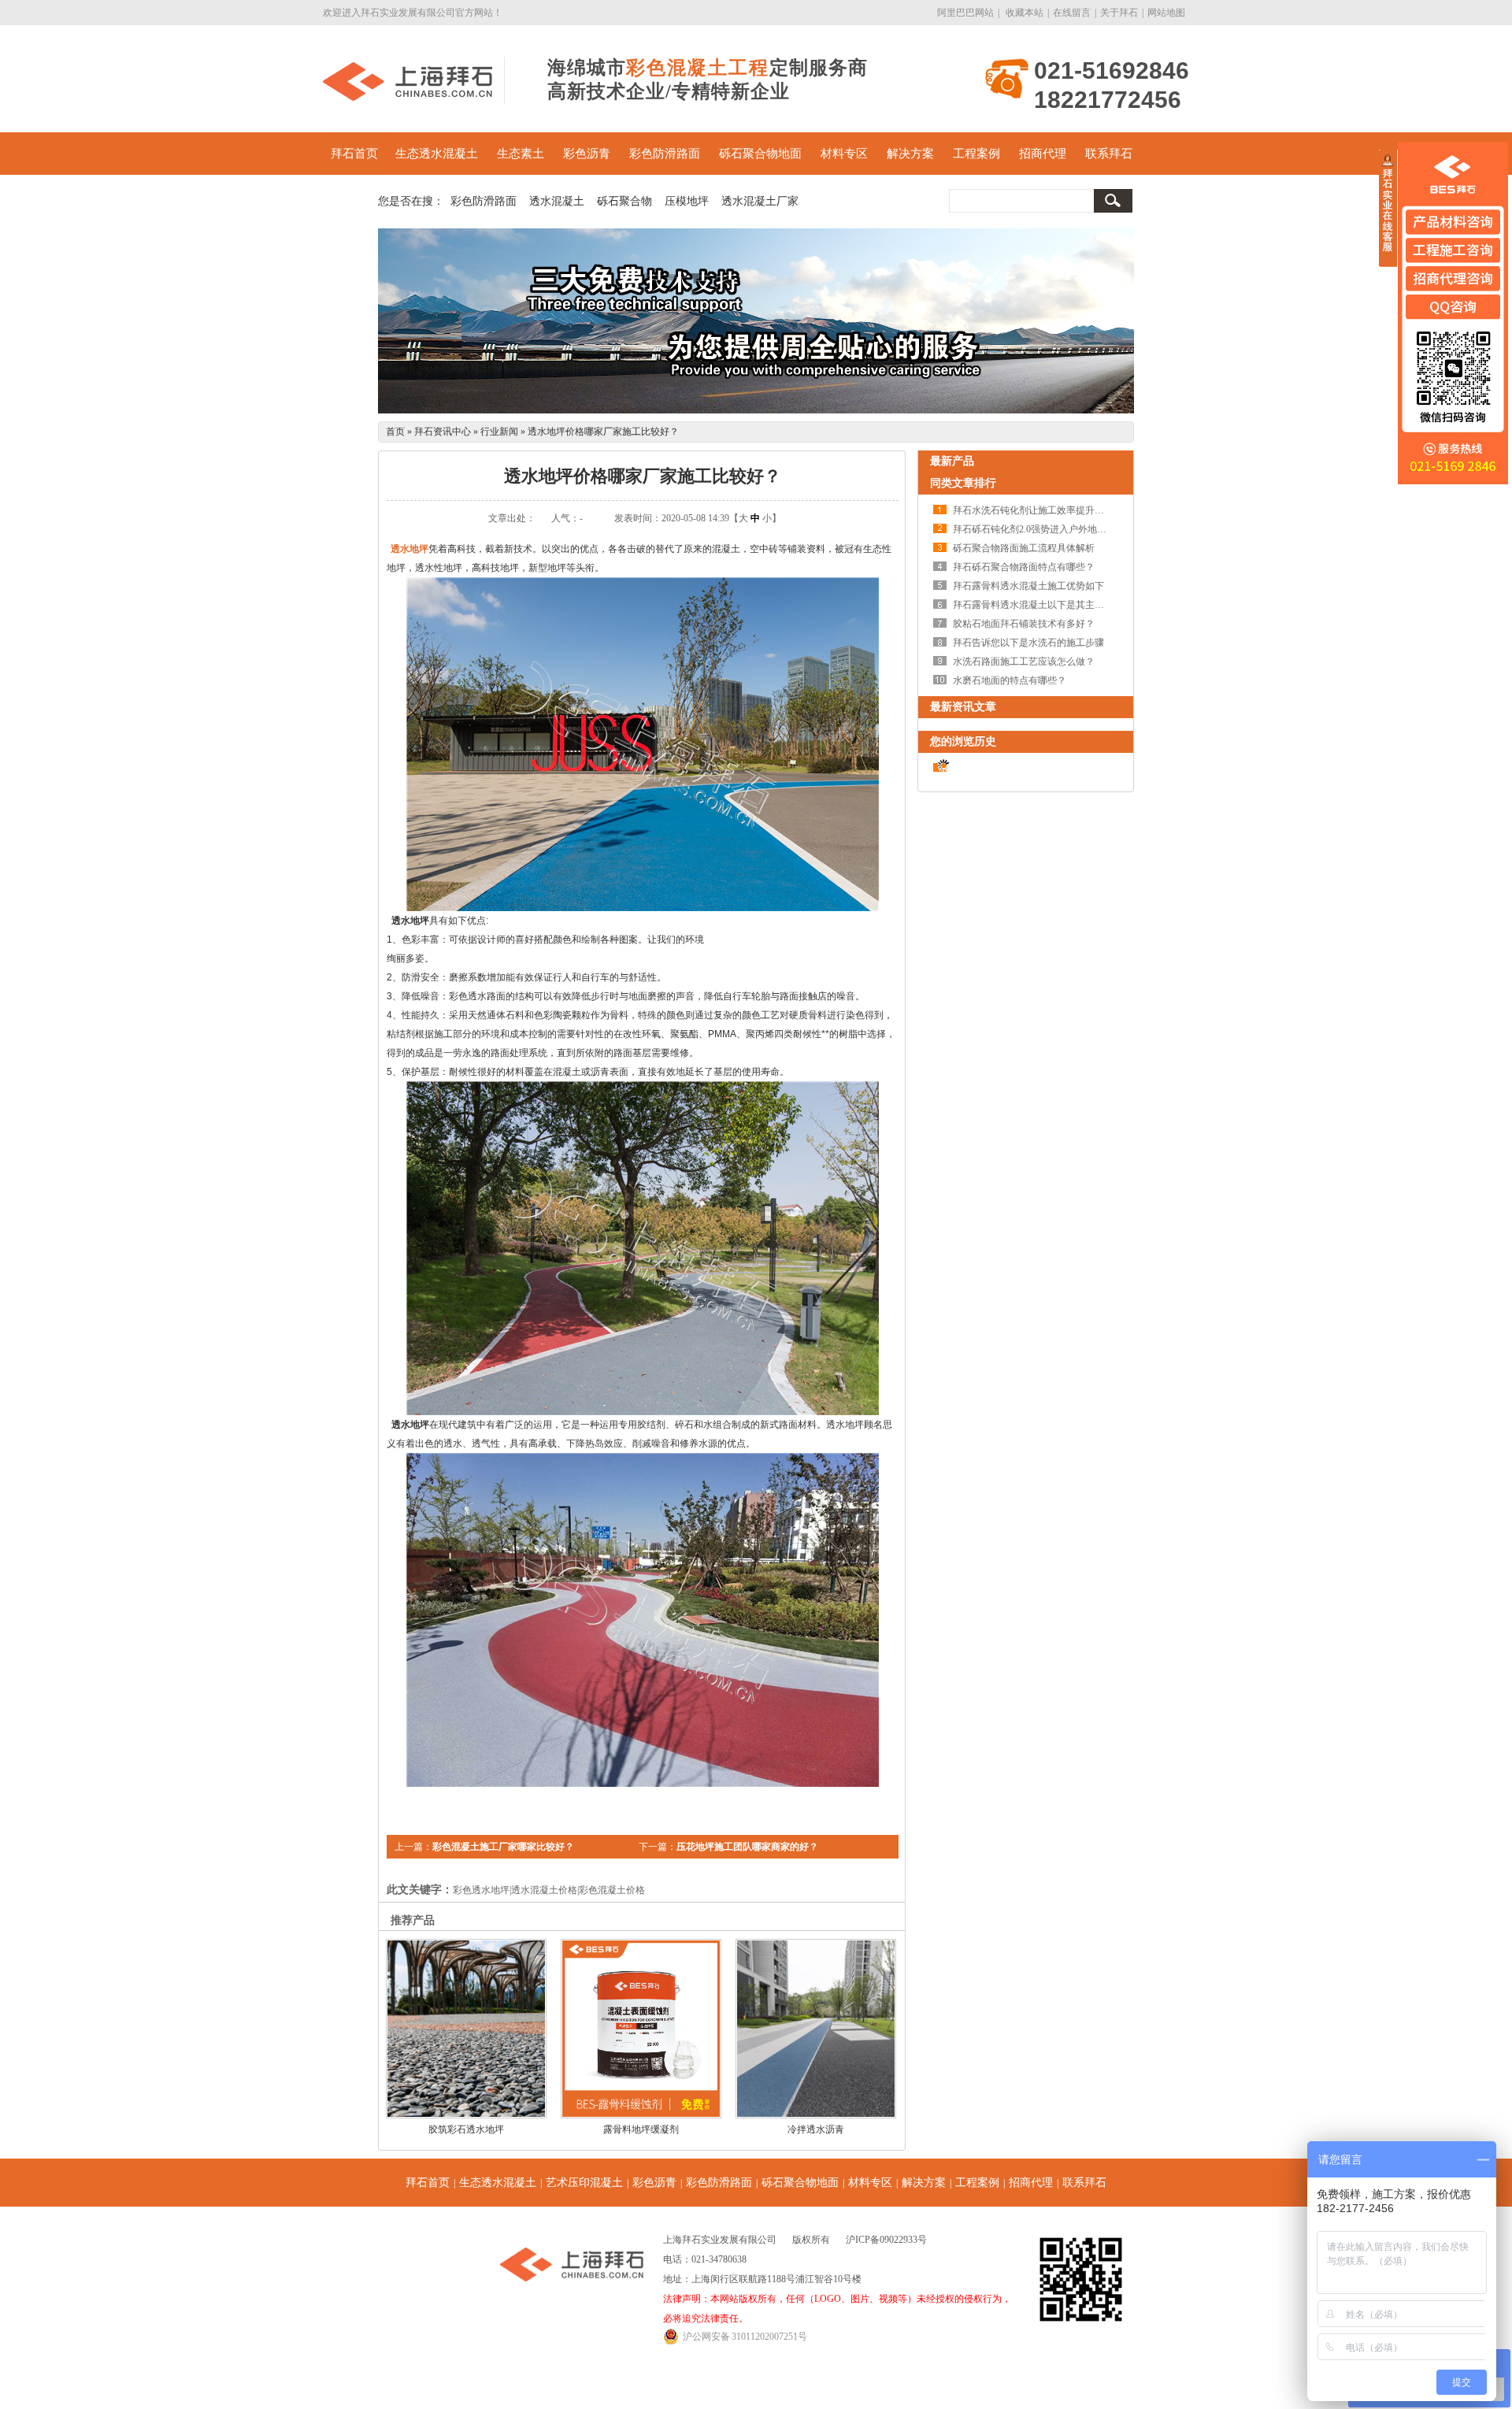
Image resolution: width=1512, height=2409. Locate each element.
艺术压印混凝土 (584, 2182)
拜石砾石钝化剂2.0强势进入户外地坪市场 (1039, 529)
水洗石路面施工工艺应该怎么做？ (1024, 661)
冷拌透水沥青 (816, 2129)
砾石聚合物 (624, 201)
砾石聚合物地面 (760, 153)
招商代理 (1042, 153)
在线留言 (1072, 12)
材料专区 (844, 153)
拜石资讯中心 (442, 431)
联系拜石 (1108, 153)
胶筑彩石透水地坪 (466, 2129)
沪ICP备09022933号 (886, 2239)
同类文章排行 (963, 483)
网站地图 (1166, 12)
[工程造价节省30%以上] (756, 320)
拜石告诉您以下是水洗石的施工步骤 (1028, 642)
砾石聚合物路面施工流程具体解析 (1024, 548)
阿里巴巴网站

==========

**YOUR TASK**
Could you please write out the entries exactly as they are, with every picture left out?

**ANSWER TO THE PROBLEM**
Image resolution: width=1512, height=2409. Locate each element.
艺术压印混凝土 (584, 2182)
拜石砾石钝化剂2.0强势进入户外地坪市场 (1039, 529)
水洗石路面施工工艺应该怎么做？ (1024, 661)
冷拌透水沥青 (816, 2129)
砾石聚合物 (624, 201)
砾石聚合物地面 (760, 153)
招商代理 (1042, 153)
在线留言 (1072, 12)
材料专区 (844, 153)
拜石资讯中心 (442, 431)
联系拜石 (1108, 153)
胶筑彩石透水地坪 (466, 2129)
沪ICP备09022933号 (886, 2239)
同类文章排行 (963, 483)
网站地图 (1166, 12)
[工程造价节省30%以上] (756, 320)
拜石告诉您以下是水洗石的施工步骤 (1028, 642)
砾石聚合物路面施工流程具体解析 (1024, 548)
阿里巴巴网站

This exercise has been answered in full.